The impact of stateful and stateless services is as follows:

  • The number of floating/stateless services affects the speed of operations. If there are too few of them operations slow down.
  • The number of persistent/stateful services affects both the speed of operations and availability. If there are too few of them operations slow down and can fail entirely.
  • Not every stateful service is critical to application-facing operations (for example, S3 operations).
  • Not every stateful service is resource intensive.
  • Not every stateless service is easy and lightweight in terms of resource usage.
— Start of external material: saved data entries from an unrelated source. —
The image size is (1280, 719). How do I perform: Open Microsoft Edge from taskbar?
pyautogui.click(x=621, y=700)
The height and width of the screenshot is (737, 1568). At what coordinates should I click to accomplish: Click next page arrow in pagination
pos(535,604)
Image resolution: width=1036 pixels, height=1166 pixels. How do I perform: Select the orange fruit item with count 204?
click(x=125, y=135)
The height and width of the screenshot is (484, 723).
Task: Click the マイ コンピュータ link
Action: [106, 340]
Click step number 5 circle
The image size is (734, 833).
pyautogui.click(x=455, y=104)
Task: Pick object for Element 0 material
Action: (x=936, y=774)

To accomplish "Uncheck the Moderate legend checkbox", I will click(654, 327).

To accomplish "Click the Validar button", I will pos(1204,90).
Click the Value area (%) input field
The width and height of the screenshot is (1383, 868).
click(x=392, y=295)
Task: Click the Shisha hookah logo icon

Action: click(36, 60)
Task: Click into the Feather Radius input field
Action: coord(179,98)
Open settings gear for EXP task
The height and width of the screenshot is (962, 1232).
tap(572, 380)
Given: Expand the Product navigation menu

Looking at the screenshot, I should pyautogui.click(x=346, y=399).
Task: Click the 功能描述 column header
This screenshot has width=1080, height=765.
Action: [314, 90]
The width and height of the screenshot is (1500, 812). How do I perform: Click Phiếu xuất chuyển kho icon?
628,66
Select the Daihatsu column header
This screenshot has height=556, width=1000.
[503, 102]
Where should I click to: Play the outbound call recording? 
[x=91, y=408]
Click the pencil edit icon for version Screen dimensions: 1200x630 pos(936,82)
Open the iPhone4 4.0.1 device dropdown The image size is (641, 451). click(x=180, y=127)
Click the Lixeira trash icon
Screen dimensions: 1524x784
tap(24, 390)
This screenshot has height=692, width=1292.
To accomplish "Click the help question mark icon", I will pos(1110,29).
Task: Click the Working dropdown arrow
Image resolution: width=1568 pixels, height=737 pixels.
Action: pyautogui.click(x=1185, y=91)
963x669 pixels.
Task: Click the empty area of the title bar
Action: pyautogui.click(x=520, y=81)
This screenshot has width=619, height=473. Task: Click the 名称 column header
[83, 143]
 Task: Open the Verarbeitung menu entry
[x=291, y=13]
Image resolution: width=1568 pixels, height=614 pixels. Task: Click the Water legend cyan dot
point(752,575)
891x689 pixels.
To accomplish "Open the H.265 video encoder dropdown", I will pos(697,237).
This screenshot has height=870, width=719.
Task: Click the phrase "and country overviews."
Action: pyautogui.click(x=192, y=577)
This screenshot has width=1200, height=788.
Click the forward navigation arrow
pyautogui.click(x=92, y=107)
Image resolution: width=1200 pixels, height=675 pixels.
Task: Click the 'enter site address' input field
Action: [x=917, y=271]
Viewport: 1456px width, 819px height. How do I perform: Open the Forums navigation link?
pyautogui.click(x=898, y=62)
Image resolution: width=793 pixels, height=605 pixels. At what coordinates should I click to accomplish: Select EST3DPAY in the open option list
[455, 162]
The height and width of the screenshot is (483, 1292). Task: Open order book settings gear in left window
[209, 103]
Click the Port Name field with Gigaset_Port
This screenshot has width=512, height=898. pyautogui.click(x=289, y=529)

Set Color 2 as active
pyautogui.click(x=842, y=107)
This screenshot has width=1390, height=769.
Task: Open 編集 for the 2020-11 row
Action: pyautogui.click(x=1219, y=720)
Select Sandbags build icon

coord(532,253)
The following services can be resource intensive and should be scaled across worker and master instances carefully:

  • Data Lifecycle
  • Metadata Gateway
  • Message Queue
  • Mirror-In-Policy
  • Mirror-Out-Policy
  • S3 Notifications
  • S3 Gateway

Sizing and scaling models

Consider the following use cases:

  • Ring buffer: Data has a short life cycle (a few weeks) and will be deleted after a certain period of time.
  • Synchronization: Buckets are configured to synchronize (mirror) data out to or in from external services.
  • Performance sensitive: The planned usage must achieve a specific level of performance (an SLA).

If your planned usage of the HCP for cloud scale system matches one of these use cases it's best to size and scale it as follows:

  • The minimum cluster size is six instances (nodes).
  • With fewer than eight instances (nodes), do not scale resource-intensive services across more than one master node.
  • With eight or more instances (nodes), do not scale resource-intensive services across any master nodes.

If, however, your planned usage of the HCP for cloud scale system does not match any of these use cases it's best to size and scale it as follows:

  • The minimum cluster size is four instances (nodes).
  • With four or five instances (nodes), do not scale resource-intensive services across more than two master nodes.
  • With 6-11 instances (nodes), do not scale resource-intensive services across more than one master node.
  • With 12 or more instances (nodes), do not scale resource-intensive services across any master nodes.

Scaling guidance of partition counts

You should monitor the partition count per node on your HCP for cloud scale system and add more nodes proactively in order to prevent them from reaching their limits. Information about partition health, including partition count per node, is displayed on the Grafana dashboards.

On the HCP for cloud scale reference hardware (DS-120), the partition count should be kept under 1500 partitions per node. Once this limit is reached, system performance may be affected.
Important: When the partition count reaches 1500 partitions per node, system stability may be affected.
You will need to add more nodes to reduce the number of partitions per node in order to keep them under 1500.

For other scenarios, such as when the nodes are running on other hardware or VMs, the limit on the number of partitions can scale accordingly for more or less powerful hardware, with the most significant factor being core count (40 on DS-120).

In addition to being made available on the Grafana dashboards, the partition count per node is also viewable as a Prometheus metric: mcs_partitions_per_instance.